* Word and element location data
——
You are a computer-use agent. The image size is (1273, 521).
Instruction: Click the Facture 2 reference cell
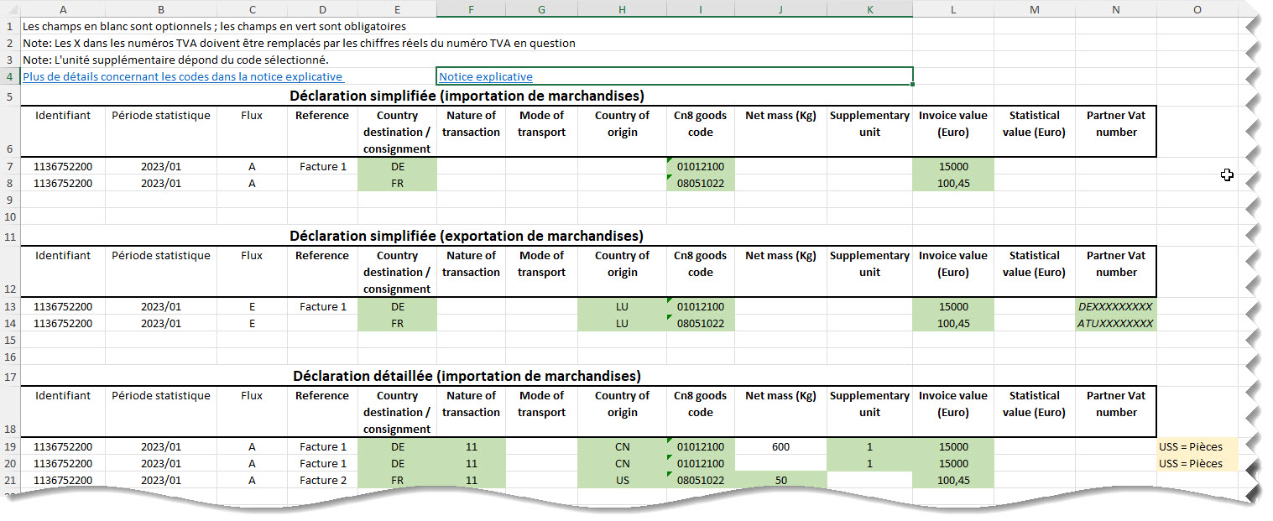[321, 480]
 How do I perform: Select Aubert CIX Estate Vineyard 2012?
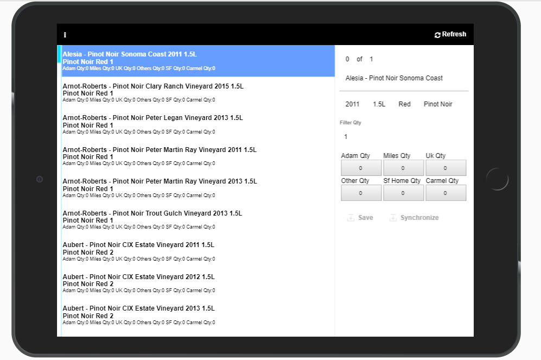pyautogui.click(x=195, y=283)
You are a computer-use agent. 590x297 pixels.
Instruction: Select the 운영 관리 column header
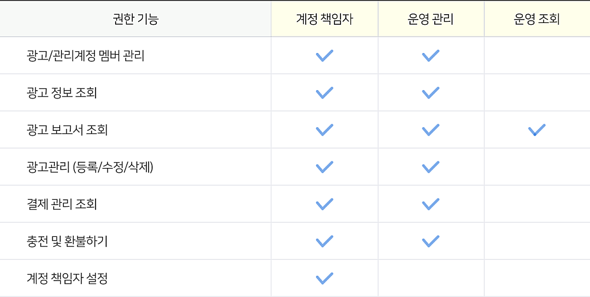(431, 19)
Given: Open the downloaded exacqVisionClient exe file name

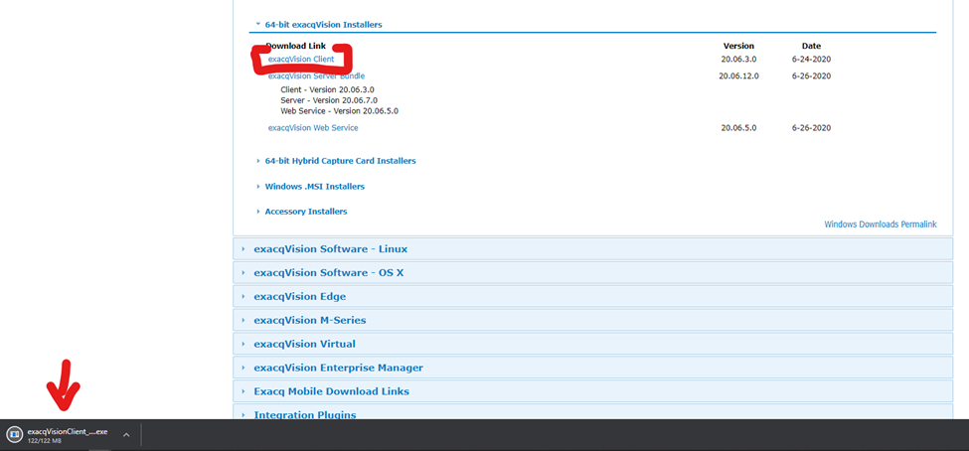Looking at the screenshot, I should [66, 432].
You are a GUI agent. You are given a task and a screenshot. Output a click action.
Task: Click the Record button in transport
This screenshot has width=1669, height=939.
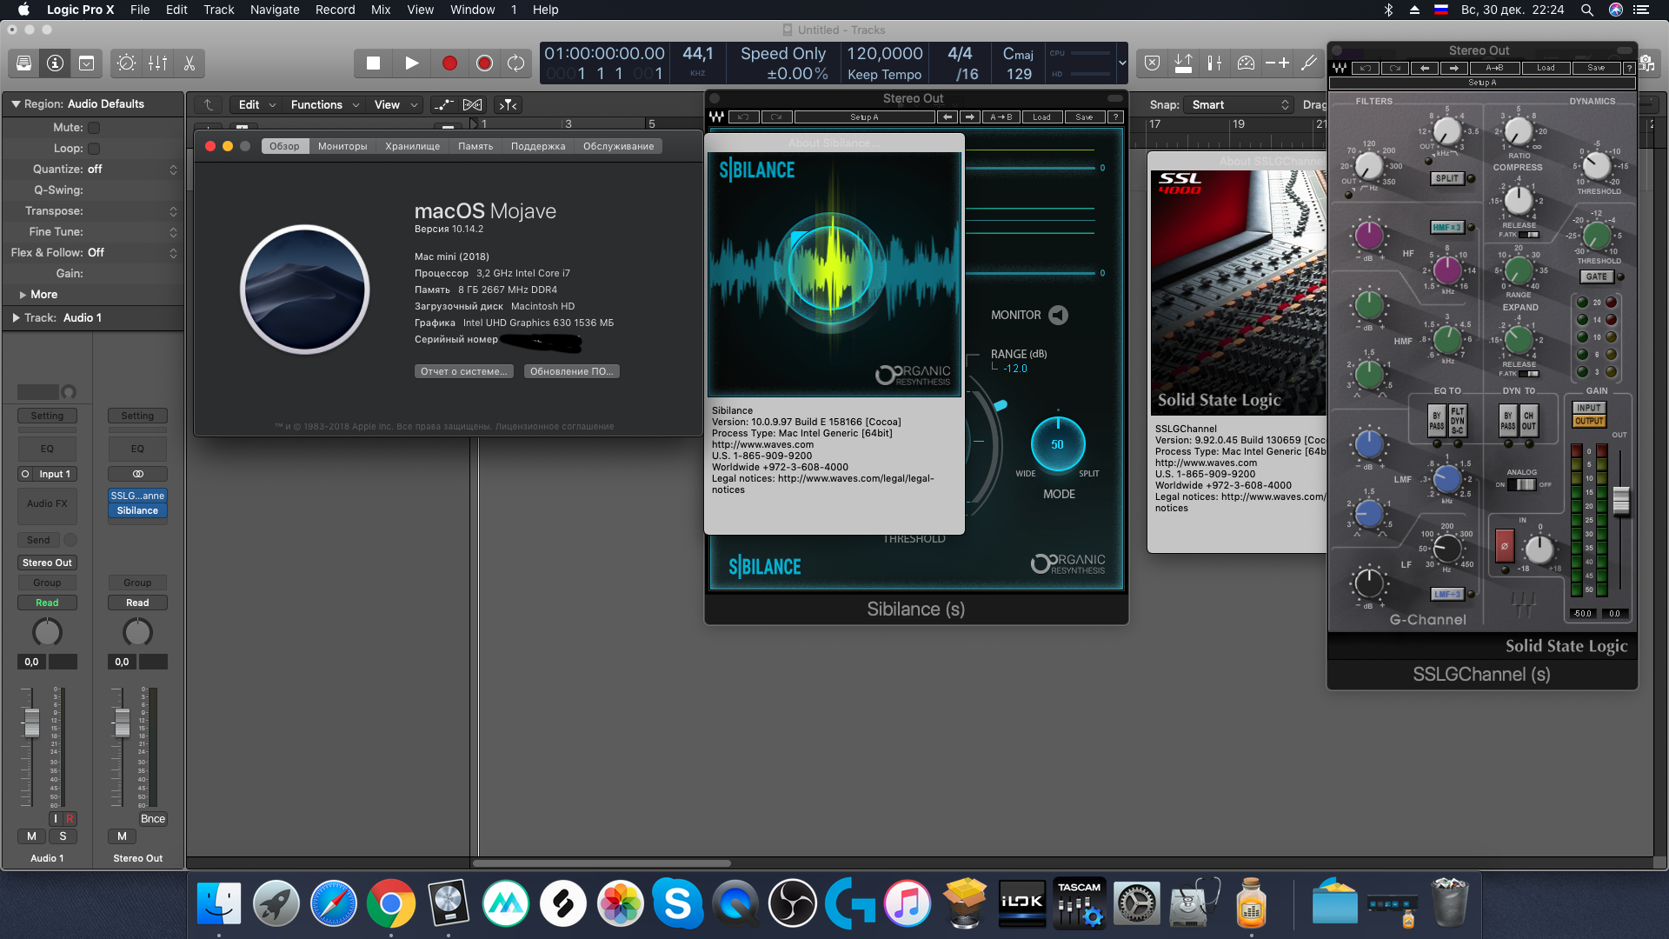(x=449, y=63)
——
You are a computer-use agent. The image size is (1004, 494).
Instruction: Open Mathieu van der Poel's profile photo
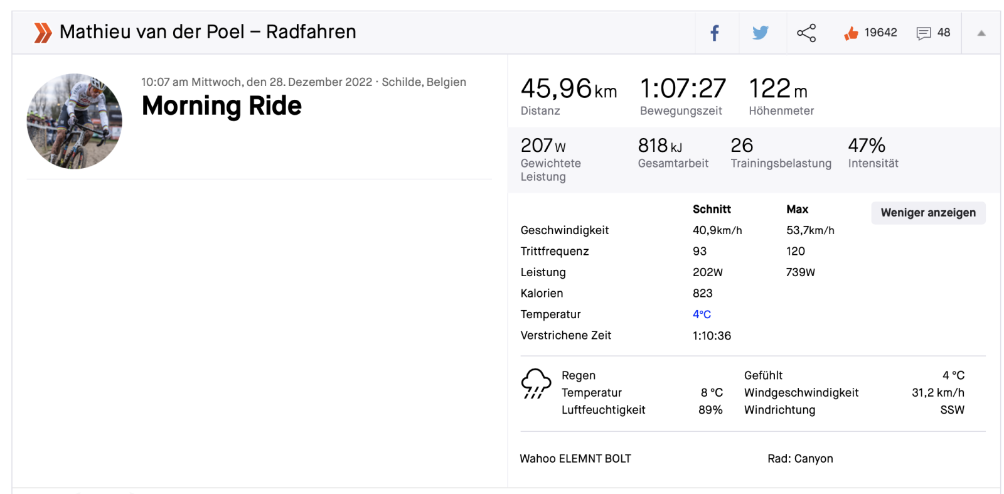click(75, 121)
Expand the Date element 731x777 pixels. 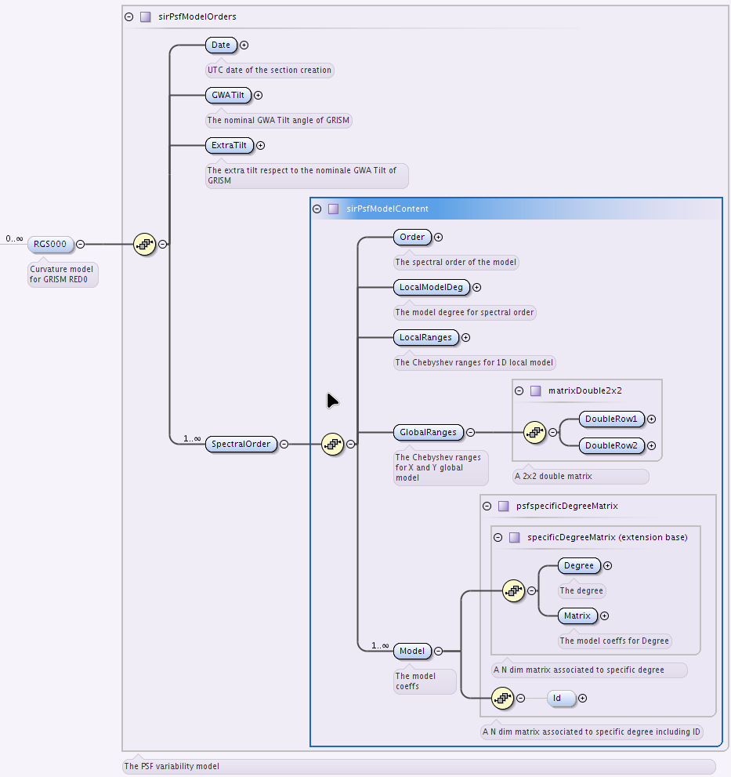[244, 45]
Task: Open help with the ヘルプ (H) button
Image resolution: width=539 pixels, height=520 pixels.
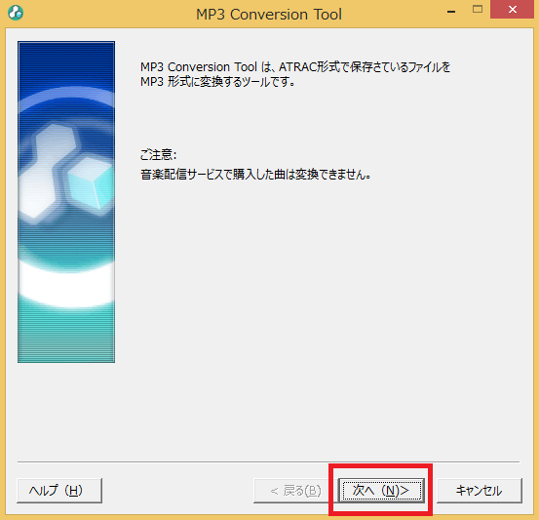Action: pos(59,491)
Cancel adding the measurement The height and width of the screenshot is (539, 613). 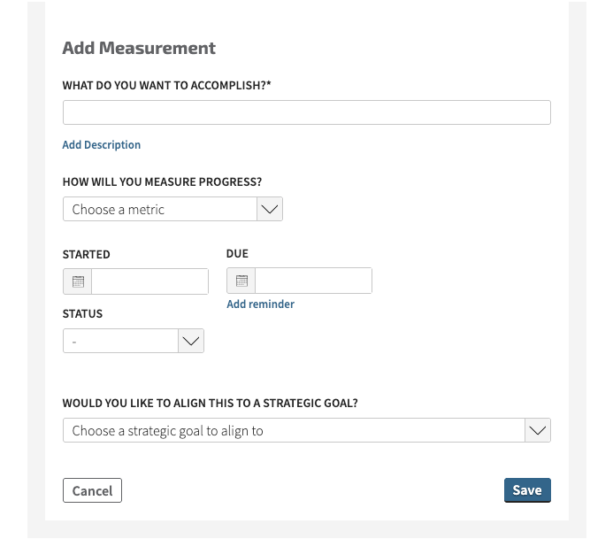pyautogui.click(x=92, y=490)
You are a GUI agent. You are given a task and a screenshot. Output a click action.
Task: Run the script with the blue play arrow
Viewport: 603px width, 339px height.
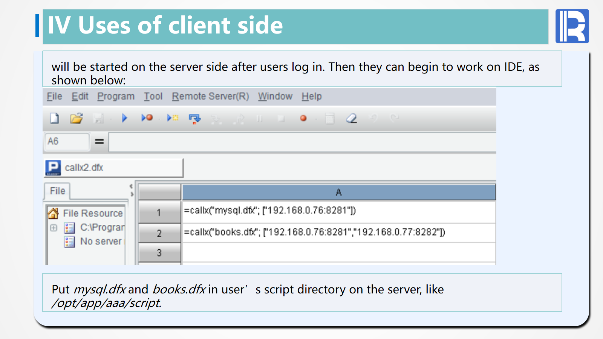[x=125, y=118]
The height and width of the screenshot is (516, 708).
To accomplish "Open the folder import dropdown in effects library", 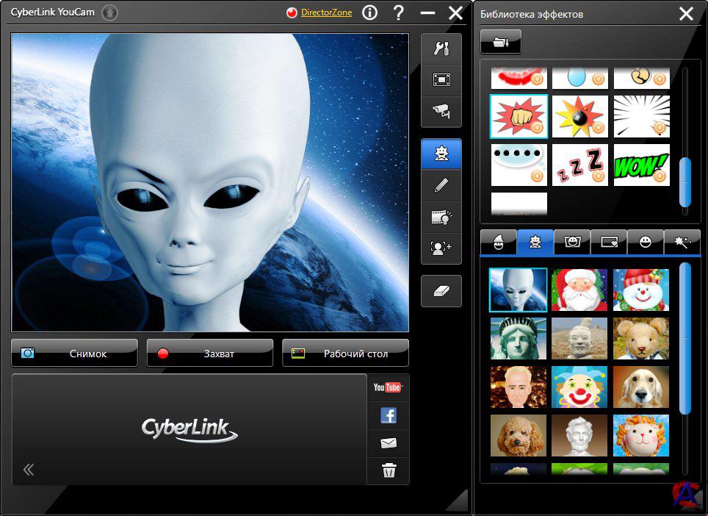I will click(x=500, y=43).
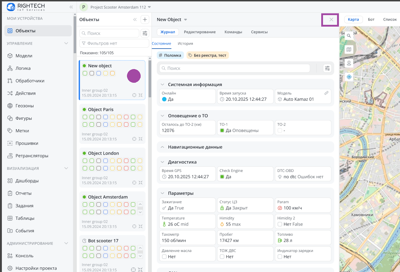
——
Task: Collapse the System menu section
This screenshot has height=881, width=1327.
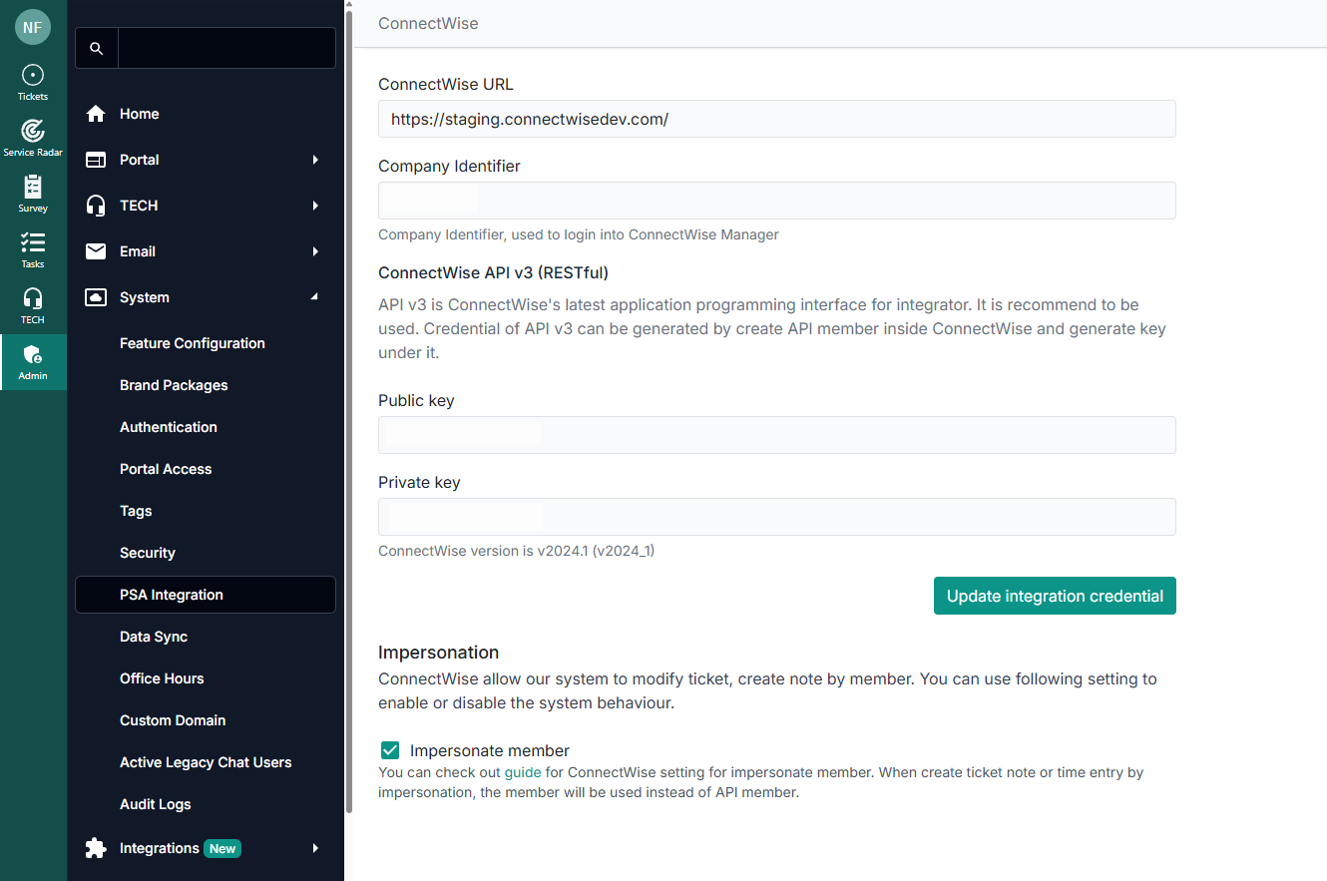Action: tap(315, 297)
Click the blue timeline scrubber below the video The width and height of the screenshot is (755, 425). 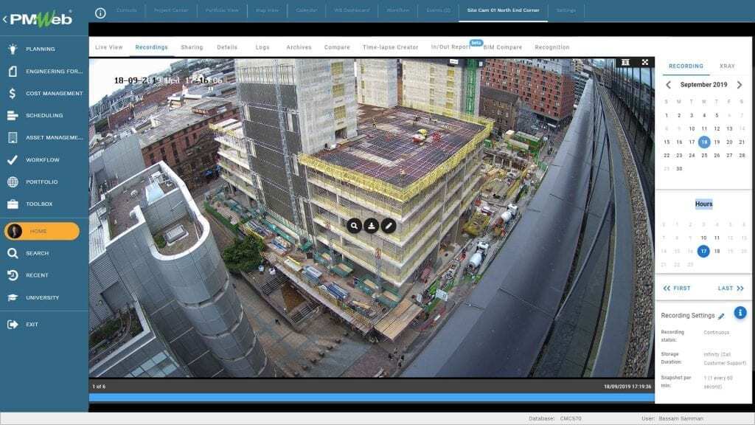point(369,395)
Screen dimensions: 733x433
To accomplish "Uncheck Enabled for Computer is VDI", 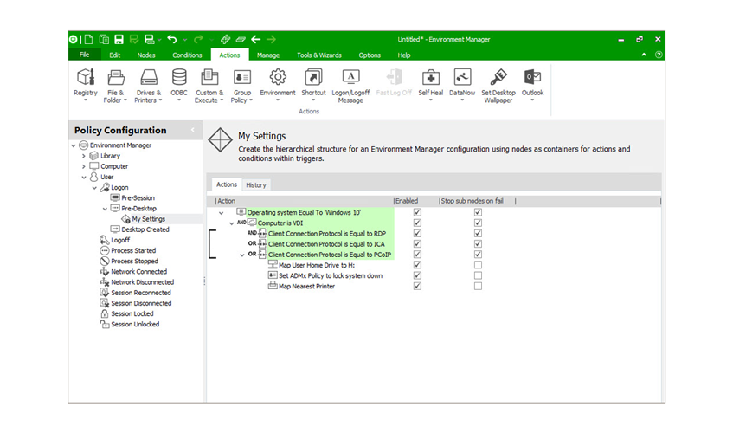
——
* Given instruction
Reproduce the lines of the listing between the one holding "You are a computer-use agent. The image size is (1273, 521)." and the one holding "(x=449, y=63)", inclusive, with "Record button" changed to "Stop button" and everything else kept the same. Leave the pictures out of your answer.

* Exercise result
You are a computer-use agent. The image size is (1273, 521).
Instruction: Click the Facture 2 reference cell
[321, 480]
 How do I perform: Select Aubert CIX Estate Vineyard 2012?
pyautogui.click(x=195, y=283)
You are a computer-use agent. 590x297 pixels.
Instruction: Select the 운영 관리 column header
(431, 19)
Given: Open the downloaded exacqVisionClient exe file name

Looking at the screenshot, I should [66, 432].
You are a GUI agent. You are given a task and a screenshot. Output a click action.
Task: Click the Stop button in transport
This screenshot has width=1669, height=939.
(x=449, y=63)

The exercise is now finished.